- What the exercise asks: Lines with the string "CKAN" must each be copied from the listing.

- Task material:
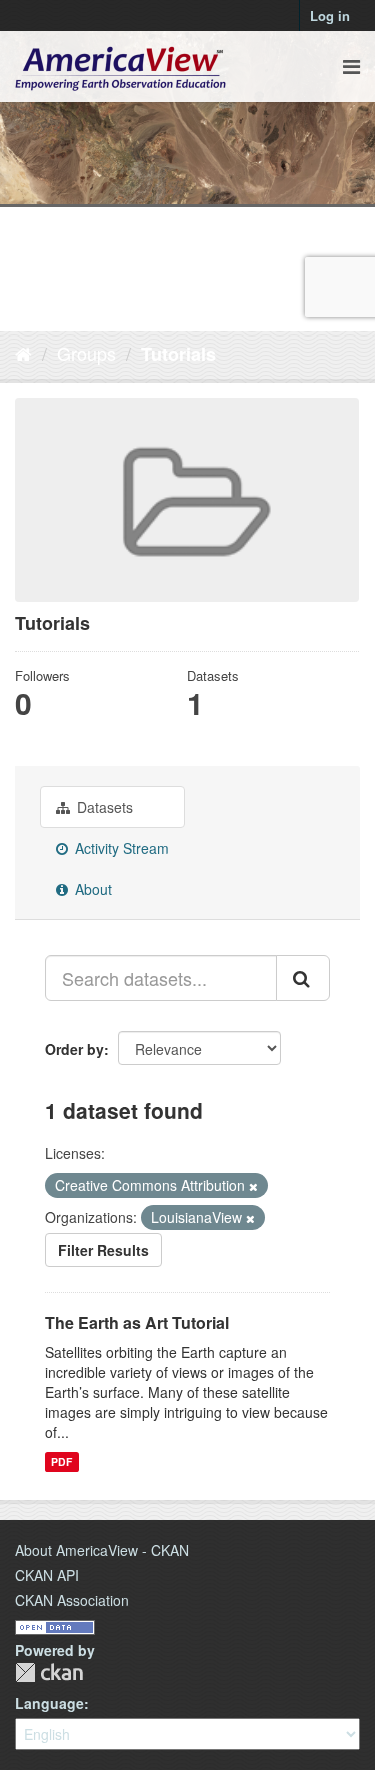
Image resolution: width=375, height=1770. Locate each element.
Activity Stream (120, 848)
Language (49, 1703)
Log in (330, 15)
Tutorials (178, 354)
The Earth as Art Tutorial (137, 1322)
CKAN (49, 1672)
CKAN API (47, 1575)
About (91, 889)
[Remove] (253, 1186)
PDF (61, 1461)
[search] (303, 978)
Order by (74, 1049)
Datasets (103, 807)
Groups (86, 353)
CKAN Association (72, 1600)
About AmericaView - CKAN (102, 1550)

- Task answer:
CKAN (49, 1672)
CKAN API (47, 1575)
CKAN Association (72, 1600)
About AmericaView - CKAN (102, 1550)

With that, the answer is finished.